The Council says that policy decisions about biotechnology research and innovation are often made on the basis of unexamined assumptions and poorly supported claims about future economic impacts, which marginalise other important values.
It recommends that the Government should define and publish a single, clear research policy against which the research policies of government departments and other funders can be tested. Furthermore, it recommends that the Government should consider appointing a non-departmental senior minister to bring together research policy across all government departments and funding bodies.
“The process of selection should be transparent and accountable – without clear principles, there is a danger that research policy is determined through closed engagement between scientific, political and industry elites, with no assurance that important social values will be considered” said historian Professor David Edgerton, a member of the Working Party.
The Council see public engagement as an important way of ensuring that social values help to shape, select and govern emerging biotechnologies, and as a tool for putting ‘public ethics’ into practice. It notes that there is no universal or perfect approach to public engagement but sets out a number of dilemmas to be negotiated carefully, where failing to attend to these can lead to worse outcomes rather than better ones.
Public engagement and expert advice cannot replace the need for properly accountable decision making and for this reason the Council recommends that the conclusions of public engagement exercises, and expert deliberations, should be reported as conditional advice rather than simple ‘yes’ or ‘no’ findings.

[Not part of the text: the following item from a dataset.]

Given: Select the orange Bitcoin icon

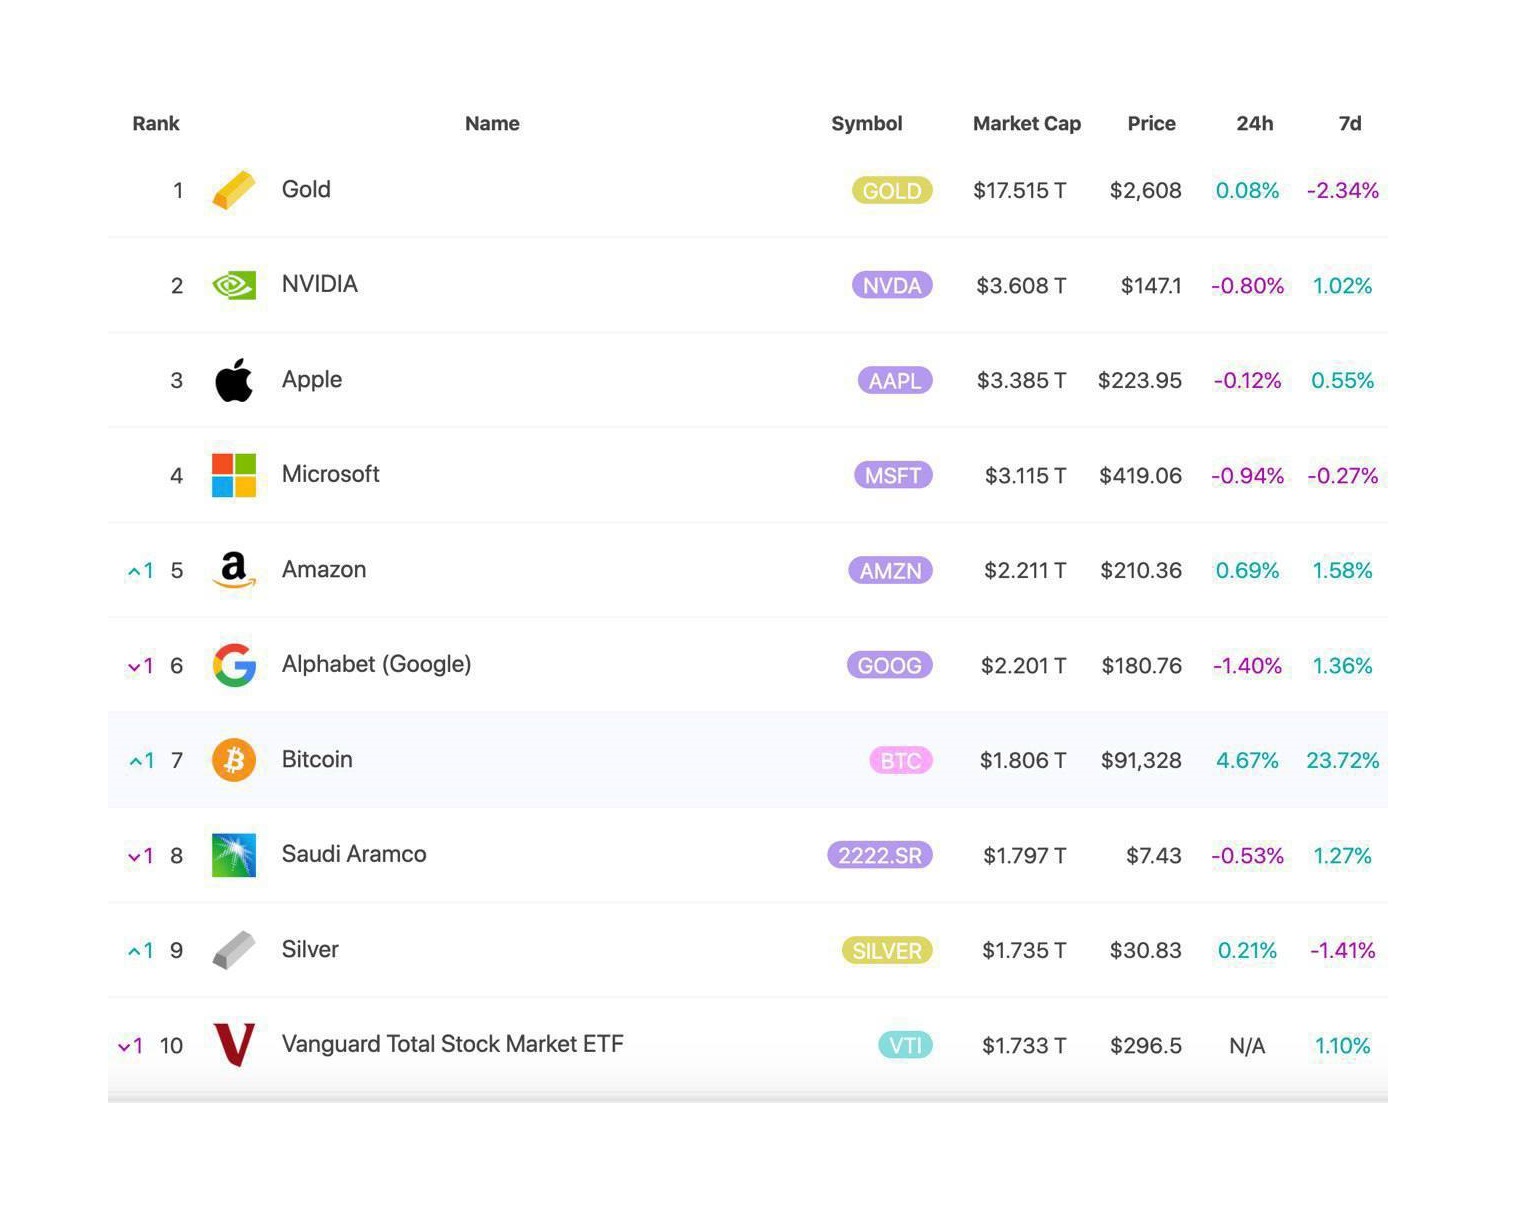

Researchers operate in an environment of high public expectations of the social and economic impact of emerging biotechnologies and even modest advances may sometimes be significantly ‘hyped up’. The Council recommends that systems for publicly funded research should be sensitive to the dangers of encouraging researchers to assess the wider impacts of their research, and that researchers should be prepared to actively engage to represent their research responsibly in other settings.
“When researchers communicate the results of their work and hopes about where it may lead, they create expectations that inform the decisions of policy makers and investors” said Professor Moran. “It’s important that researchers who take part in public discussion of research take responsibility for the accuracy and completeness of the information they present”.
The Council says that commercial conditions that shape early stage biotechnology research, for example the patent system, create incentives and rewards that do not promote or value the social benefits of research enough.
The Council calls for consideration to be given to state interventions in the market for new biotechnologies to make sure that the benefits of innovation are secured through rewards that reflect the social value of innovations.